Therefore, if we can know consciousness, we must be able to know objects. If we can know objects, then solipsism is false. To be conscious is to be conscious of something.
Forgive me for the delay, I’ve been thinking again.
The problem with saying that if we know consciousness, then we must know objects, and if we know objcts, then they must be real, is that the mind can’t possibly do anything else. It must always be the observer of things, the dreamer of things, the thinker of things. Its identity will always be an indirect one, as the experiencer, and not the experience. However this is true whether its experiencing “reality”, or a dream, or an hallucination, or an out of body experience. It’ll always be the experiencer, because that’s what it is.
But we know that in many instances, what the mind experiences isn’t objectively real. As in dreams, hallucinations, and optical illusions. But how are we to know that what the mind experiences is ever “real”? Your argument seems to be that since the mind is the experiencer of things, it can’t pre-exist the things it experiences. I would agree that this is true, but that says nothing about whether those things are real. It really doesn’t.
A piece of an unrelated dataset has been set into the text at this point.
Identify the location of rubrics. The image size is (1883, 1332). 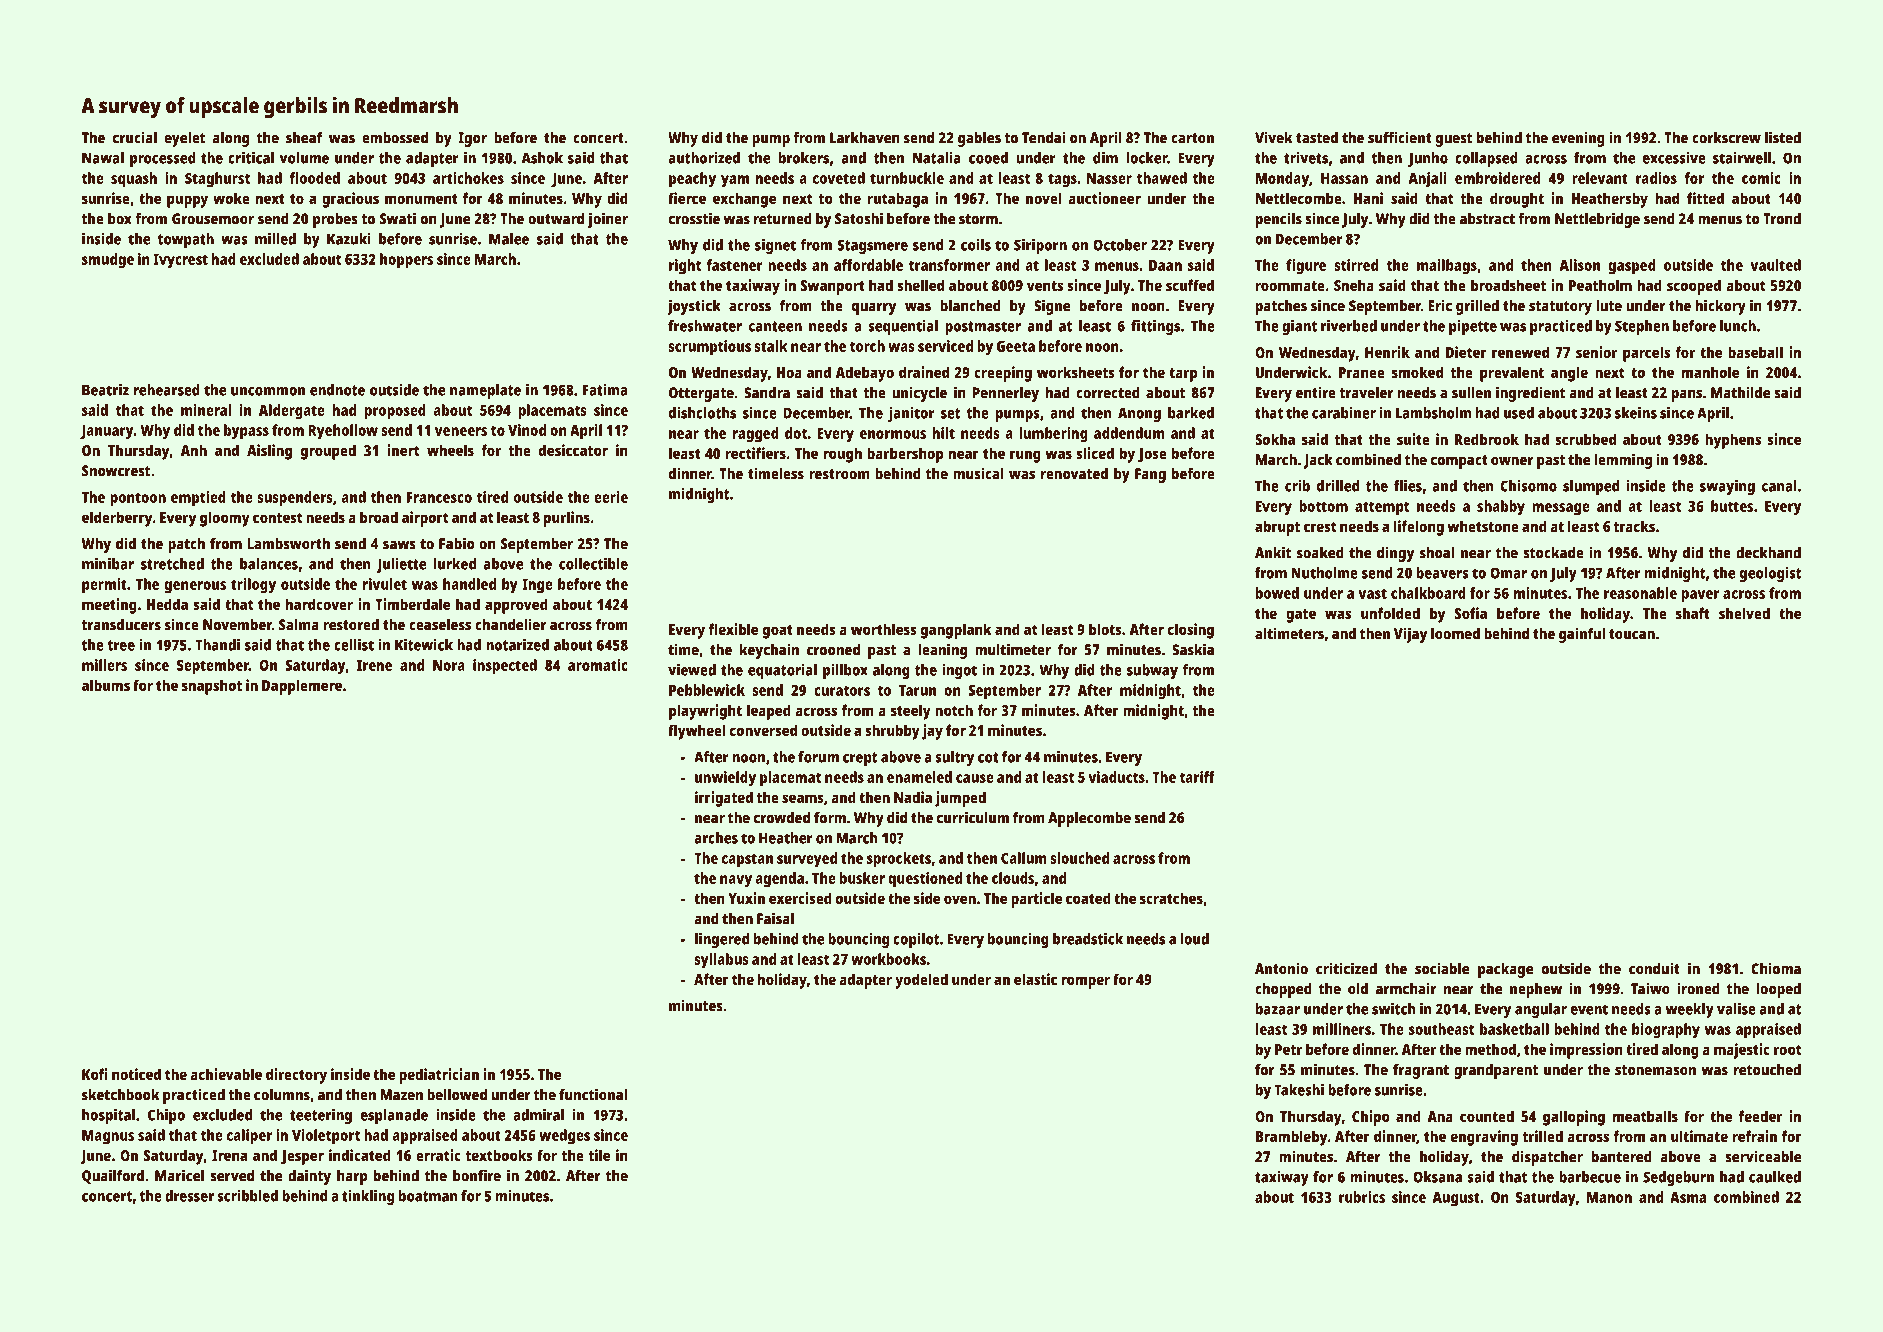
(1362, 1197).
It merely suggests that the mind isn’t the source. It isn’t the first cause. It must arise from something else.
I’ve sincerely tried to follow your line of reasoning, but the rabbit hole becomes very confusing after a while. Until once again I come to the point of concluding that I just don’t know. And that it’s best to simply accept that I don’t know. I could be like aclausen and conclude that such lines of reasoning are pointless and irrelevent, but some of us at least, are drawn to follow them anyway. But I always keep in mind, that questioning the nature of reality doesn’t necessarily mean questioning the value of reality. Indeed, wondering why I am, may be as much a part of life, as knowing that I am.